"She had a very powerful will to live," says Dr. David Steinbruner, a trauma/emergency room physician who treated her there.
But Steinbruner admits the outcome could have been very different. "She was near death when she came in — she'd lost so much blood in the field."
It's at centers like this where life is often restored. Doctors there say once upon a time, they were called M*A*S*H units. Now they're called "CASH" — short for "combat support hospitals."
The doctors there save lives with a mixture of sophisticated emergency room technology and old-fashioned heart.
When Kimberly arrived in this trauma room, she needed so much blood, that the hospital appealed — over the intercom — for donors.
Capt. Kerry Burroughs, a trauma nurse, says the donations came from a variety of personnel "from our staff … from the soldiers here in this hospital … and then they'll — I believe they'll hand-carry their blood as it's still warm over to the delivery point."

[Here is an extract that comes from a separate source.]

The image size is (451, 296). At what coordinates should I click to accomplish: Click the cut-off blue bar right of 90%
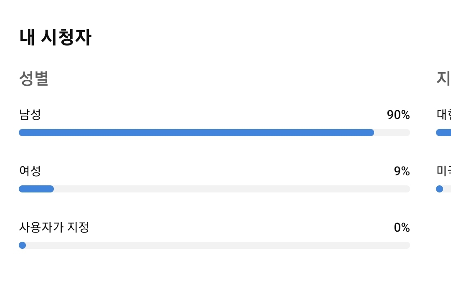443,132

IEDs — the lethal homemade bombs that are the hallmark of this war — account for most the serious injuries in Iraq. There are as many as 10 trauma cases a day at Ibn Sina alone.
The victims are largely military personnel — from all the countries that have joined the United States.
Specialist Michael Potter and Sgt. Ezekial Hernandez were both casualties of the same car bomb that wounded Kimberly and killed her cameraman, Paul Douglas, her soundman James Brolan and another soldier.
These men, like all "CASH" patients, stay only for 24 hours before they're moved on to longer-term care.
But it's 24 hours that — for Kimberly Dozier and thousands like her — make the difference between life and death.